Paralel dengan pelaksanaan pendidikan luar sekolah dalam pelbagai bentuk dan ragamnya, terdapat satu institusi pendidikan yang telah mengakar lama dalam sejarah pendidikan di Indonesia, yaitu terutama pendidikan Islam yang diselenggarakan di pesantren-pesantren (Islamic boarding school). Sebagai institusi pendidikan Islam tradisional, pesantren sudah sejak lama survive dalam sejarah perkembangan pendidikan Indonesia. Ia telah terbukti banyak memberi sumbangan bagi upaya mewujudkan idealisme pendidikan nasional, yang bukan sekedar hanya meningkatkan kualitas sumber daya manusia (human resource) pada aspek penguasaan sains dan tekhnologi an sich, melainkan juga lebih concern dalam mencetak warga negara Indonesia yang memiliki ketakwaan terhadap Tuhan Yang Maha Esa, terutama dalam memupuk generasi yang bermoral baik (akhlaq al-karimah).

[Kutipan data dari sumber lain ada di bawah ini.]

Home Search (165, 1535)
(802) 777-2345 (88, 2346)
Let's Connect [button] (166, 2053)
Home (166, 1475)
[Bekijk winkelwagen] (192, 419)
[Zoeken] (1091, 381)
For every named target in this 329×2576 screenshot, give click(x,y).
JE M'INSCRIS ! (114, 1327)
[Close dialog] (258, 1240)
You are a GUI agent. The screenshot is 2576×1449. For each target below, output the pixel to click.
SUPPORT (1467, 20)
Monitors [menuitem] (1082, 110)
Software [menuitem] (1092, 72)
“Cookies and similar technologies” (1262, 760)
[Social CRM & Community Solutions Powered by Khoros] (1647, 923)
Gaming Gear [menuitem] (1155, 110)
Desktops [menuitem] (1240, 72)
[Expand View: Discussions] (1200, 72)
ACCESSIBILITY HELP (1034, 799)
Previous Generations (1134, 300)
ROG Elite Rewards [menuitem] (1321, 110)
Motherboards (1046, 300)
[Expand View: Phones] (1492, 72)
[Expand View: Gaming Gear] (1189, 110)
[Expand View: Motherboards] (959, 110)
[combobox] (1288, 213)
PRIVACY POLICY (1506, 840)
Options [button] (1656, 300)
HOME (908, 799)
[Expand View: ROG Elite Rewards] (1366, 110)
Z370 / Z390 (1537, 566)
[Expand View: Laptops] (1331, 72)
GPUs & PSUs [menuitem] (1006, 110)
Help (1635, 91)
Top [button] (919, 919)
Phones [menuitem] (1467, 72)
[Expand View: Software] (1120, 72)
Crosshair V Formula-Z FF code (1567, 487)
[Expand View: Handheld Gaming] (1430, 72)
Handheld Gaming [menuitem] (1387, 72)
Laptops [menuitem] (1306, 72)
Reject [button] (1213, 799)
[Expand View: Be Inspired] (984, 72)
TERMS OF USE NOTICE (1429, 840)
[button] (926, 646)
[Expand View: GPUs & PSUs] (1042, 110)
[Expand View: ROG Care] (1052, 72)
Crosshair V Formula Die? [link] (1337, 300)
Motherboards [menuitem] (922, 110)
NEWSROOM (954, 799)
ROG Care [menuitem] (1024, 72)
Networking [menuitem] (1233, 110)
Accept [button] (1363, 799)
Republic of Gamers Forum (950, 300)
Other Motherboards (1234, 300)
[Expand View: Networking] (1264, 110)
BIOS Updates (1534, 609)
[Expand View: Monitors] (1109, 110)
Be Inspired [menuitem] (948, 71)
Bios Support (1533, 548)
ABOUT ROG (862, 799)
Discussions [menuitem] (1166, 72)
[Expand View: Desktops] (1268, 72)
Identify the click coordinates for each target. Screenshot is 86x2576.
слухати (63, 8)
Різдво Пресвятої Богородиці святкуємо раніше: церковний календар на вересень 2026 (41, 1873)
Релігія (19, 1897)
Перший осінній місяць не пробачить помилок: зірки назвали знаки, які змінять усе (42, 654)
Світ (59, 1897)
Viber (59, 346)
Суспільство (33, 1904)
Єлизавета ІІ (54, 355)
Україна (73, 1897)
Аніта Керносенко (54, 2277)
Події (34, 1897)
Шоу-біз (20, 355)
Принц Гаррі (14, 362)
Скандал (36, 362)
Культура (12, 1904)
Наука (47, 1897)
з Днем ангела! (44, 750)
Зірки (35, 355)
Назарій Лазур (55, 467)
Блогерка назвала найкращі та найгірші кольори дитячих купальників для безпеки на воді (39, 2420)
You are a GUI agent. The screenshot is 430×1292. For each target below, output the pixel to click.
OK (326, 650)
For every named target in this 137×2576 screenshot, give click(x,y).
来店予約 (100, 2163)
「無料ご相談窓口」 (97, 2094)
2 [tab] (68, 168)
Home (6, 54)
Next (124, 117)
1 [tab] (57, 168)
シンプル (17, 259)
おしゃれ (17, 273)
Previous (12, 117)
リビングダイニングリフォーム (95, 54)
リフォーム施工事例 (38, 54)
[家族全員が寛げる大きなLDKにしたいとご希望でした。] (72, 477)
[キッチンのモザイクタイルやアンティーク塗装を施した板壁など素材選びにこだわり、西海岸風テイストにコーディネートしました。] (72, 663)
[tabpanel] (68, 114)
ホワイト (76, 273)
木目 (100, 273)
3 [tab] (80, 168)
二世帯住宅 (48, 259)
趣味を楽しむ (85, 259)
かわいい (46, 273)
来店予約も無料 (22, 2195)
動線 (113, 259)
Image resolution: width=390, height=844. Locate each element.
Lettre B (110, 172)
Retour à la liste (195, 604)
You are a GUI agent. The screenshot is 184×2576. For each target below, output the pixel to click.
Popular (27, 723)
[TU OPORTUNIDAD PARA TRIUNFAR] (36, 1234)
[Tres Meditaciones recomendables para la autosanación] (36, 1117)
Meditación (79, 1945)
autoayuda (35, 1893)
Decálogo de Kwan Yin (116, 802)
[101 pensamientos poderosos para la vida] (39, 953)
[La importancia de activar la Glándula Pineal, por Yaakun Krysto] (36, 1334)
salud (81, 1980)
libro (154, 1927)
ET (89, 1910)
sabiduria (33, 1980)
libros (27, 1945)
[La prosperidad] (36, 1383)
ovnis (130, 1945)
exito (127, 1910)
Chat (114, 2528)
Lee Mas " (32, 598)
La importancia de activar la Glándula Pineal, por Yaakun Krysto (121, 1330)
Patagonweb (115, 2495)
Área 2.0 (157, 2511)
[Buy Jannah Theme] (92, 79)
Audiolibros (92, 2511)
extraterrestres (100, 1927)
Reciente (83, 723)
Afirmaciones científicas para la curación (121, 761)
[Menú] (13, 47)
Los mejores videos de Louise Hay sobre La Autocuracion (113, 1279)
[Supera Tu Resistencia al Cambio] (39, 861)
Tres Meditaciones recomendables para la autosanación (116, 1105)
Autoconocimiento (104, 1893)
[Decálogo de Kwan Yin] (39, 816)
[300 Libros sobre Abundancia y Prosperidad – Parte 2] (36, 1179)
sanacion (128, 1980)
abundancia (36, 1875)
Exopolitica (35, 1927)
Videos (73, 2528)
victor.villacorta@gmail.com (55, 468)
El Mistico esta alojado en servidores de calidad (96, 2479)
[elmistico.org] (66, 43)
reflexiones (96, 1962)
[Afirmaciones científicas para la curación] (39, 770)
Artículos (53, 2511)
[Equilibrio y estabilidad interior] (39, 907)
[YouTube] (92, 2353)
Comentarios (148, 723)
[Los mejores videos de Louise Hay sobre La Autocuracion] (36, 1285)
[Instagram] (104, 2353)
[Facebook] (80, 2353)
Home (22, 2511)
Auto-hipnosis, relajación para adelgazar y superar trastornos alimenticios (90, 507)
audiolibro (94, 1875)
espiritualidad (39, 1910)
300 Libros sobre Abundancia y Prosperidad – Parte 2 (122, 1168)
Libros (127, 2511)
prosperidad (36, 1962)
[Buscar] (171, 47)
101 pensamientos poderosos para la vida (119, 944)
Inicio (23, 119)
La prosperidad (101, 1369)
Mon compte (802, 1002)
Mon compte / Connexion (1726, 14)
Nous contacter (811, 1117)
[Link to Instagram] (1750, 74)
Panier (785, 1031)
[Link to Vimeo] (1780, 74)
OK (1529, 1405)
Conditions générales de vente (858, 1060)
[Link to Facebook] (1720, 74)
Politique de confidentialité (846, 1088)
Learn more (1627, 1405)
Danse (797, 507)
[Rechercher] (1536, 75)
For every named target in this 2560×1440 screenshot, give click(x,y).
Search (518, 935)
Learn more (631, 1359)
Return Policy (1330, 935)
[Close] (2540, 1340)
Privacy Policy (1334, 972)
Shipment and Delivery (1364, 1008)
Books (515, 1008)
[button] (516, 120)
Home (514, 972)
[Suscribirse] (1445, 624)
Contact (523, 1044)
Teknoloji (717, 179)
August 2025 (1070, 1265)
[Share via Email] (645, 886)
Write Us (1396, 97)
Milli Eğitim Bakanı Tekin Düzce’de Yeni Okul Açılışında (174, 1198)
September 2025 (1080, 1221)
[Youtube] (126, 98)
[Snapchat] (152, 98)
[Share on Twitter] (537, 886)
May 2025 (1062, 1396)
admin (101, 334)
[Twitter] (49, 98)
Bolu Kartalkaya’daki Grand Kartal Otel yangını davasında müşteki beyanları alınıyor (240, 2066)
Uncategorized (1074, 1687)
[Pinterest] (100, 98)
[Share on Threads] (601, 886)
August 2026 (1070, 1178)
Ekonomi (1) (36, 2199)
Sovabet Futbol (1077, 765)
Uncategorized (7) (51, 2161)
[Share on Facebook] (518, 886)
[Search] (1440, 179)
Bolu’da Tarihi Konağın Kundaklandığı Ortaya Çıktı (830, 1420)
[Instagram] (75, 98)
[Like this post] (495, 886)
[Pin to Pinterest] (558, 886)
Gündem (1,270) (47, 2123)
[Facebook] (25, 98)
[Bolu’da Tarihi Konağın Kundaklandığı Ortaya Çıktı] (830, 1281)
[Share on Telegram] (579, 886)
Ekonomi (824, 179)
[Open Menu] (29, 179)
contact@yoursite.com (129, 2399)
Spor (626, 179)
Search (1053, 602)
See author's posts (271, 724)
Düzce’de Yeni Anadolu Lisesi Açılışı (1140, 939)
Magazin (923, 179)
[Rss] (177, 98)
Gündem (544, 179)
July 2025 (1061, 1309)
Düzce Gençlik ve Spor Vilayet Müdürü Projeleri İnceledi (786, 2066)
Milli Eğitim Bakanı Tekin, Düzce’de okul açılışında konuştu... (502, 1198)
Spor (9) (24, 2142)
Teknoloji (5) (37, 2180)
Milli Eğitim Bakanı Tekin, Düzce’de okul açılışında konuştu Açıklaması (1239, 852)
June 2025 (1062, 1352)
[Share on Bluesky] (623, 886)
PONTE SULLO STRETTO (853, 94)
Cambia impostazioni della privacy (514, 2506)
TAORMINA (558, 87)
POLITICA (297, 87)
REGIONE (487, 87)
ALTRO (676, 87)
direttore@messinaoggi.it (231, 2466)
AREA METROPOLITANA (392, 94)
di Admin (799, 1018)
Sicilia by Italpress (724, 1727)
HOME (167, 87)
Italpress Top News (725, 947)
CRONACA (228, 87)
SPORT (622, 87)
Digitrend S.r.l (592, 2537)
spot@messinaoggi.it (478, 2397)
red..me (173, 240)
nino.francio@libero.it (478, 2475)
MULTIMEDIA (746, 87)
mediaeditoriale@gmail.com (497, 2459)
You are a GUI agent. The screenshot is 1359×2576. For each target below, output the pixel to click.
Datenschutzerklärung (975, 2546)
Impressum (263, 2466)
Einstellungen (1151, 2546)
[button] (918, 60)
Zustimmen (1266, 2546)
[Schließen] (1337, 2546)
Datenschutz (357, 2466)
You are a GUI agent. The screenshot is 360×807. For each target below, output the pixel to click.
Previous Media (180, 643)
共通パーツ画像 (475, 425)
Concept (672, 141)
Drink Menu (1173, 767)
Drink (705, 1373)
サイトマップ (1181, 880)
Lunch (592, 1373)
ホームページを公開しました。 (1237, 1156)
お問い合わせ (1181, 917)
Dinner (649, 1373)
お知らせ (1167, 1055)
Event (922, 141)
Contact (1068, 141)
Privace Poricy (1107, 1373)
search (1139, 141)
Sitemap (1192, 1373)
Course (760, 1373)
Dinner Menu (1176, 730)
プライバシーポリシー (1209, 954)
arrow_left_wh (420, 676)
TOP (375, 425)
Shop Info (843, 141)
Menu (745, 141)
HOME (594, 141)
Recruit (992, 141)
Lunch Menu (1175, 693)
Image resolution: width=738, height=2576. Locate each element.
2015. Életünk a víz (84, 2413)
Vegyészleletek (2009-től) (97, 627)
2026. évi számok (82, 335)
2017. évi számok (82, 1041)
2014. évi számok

Indegenousitas pesantren kontras berbeda dengan praktek pendidikan pada intitusi pendidikan lainnya, sehingga dinamika sekaligus problematika yang muncul kemudian, juga menampilkan watak yang khas dan eksotik. Di era globalisasi sekarang ini, Alfin Toffler membayangkan akan terciptanya ‘masyarakat informasi’ (the informasional society) yang sulit untuk dihindari oleh negara manapun di permukaan bumi ini, termasuk Indonesia. Sehingga, fenomena globalisasi yang begitu cepat mengalami akselerasi dalam pelbagai aspek, sebagai konsekuensi logis dari penerapan high-tech (tekhnologi tinggi), menyebabkan bangsa Indonesia tergiring pada pola interaksi yang amat cepat dan massif dengan negara-negara lain di dunia. Dalam fase masyarakat informasi inilah, pesantren semakin menghadapi tantangan yang tidak ringan dan lebih kompleks ketimbang periode waktu sebelumnya.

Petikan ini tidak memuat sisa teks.